Homework
- Writing Minutes
- Freewriting (The narrator was running late and just showed up to a story already in progress. S/he doesn't know who the heroes and villains are or even what genre the story is.)
- Continue working on your suspense piece. (This can be either a non-fiction essay or a short fiction story.) We will cover one more element of suspense next week. Your rough draft is due Oct. 19.
Class Review
Suspense occurs when there are two possible and equally (or nearly equally) outcomes in a narrative. However, just because the ending is in doubt doesn't mean that an audience will feel suspense; there are some things that a writer can do to help create a feeling of suspense in their readers.
- Put sympathetic characters in peril. Peril can be as extreme as life and death or it can be less intense, like having a dream or desire thwarted. What's at stake isn't as important as how much an audience cares for a character.
- Focus on what could and not necessarily what does happen. In any situation the number of paths of action, bad and good, which can happen are innumerable and that creates anxiety. In reality, there is only one path of action which actually occurs. Choices create suspense.
- Limit your narrator. While you as a storyteller are essentially omniscient, you need to keep secrets from your audience. Eventually you will have to give away all the secrets in a story, but a good way to do that is to limit the perspective of the narrator and let the characters reveal secrets themselves in their own time.
- Don't focus on violence. Remember, what could happen is suspense. To much gore will alienate an audience.

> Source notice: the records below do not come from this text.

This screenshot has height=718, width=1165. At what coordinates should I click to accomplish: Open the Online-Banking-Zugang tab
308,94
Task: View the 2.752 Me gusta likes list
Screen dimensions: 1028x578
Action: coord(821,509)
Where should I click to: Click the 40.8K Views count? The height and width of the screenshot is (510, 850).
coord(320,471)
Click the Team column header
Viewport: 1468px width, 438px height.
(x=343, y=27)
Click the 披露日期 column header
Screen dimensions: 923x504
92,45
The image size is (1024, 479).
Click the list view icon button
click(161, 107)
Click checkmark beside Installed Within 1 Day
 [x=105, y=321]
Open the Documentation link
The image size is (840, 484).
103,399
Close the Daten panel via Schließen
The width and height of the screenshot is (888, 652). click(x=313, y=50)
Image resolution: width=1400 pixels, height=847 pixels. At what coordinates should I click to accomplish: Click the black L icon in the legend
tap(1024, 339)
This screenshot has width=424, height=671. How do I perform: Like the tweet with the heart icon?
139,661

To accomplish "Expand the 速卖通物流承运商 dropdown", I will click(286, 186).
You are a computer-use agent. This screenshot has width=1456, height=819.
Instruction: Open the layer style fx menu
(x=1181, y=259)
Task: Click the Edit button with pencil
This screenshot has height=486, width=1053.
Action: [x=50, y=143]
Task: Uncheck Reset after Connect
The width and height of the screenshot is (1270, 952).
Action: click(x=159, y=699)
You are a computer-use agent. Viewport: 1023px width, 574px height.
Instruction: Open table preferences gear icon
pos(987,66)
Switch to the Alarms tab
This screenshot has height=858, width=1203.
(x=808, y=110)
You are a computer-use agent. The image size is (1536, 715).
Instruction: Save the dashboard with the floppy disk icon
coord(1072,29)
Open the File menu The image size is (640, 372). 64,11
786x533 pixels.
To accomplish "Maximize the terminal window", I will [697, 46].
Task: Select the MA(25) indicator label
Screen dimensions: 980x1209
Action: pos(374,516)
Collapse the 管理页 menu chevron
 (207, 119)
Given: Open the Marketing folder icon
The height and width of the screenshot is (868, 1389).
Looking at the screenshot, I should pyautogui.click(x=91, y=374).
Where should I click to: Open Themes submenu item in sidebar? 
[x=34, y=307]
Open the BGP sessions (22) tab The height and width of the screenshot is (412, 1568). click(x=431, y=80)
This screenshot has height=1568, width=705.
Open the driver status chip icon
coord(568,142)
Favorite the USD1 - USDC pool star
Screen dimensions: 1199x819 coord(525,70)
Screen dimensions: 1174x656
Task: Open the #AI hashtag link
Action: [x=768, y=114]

- Anticipate your audience. What questions will your audience have at each point in your story? Be sure they are answered or there is a clear reason why they cannot be answered at this point in the story (or ever). Readers of suspense like to solve puzzles and find loopholes. Puzzle your story out before your readers.
Alfred Hitchcock is the master of suspense in cinema. If you have the inclination Rear Window, Notorious, and Vertigo are great examples of how to create suspense.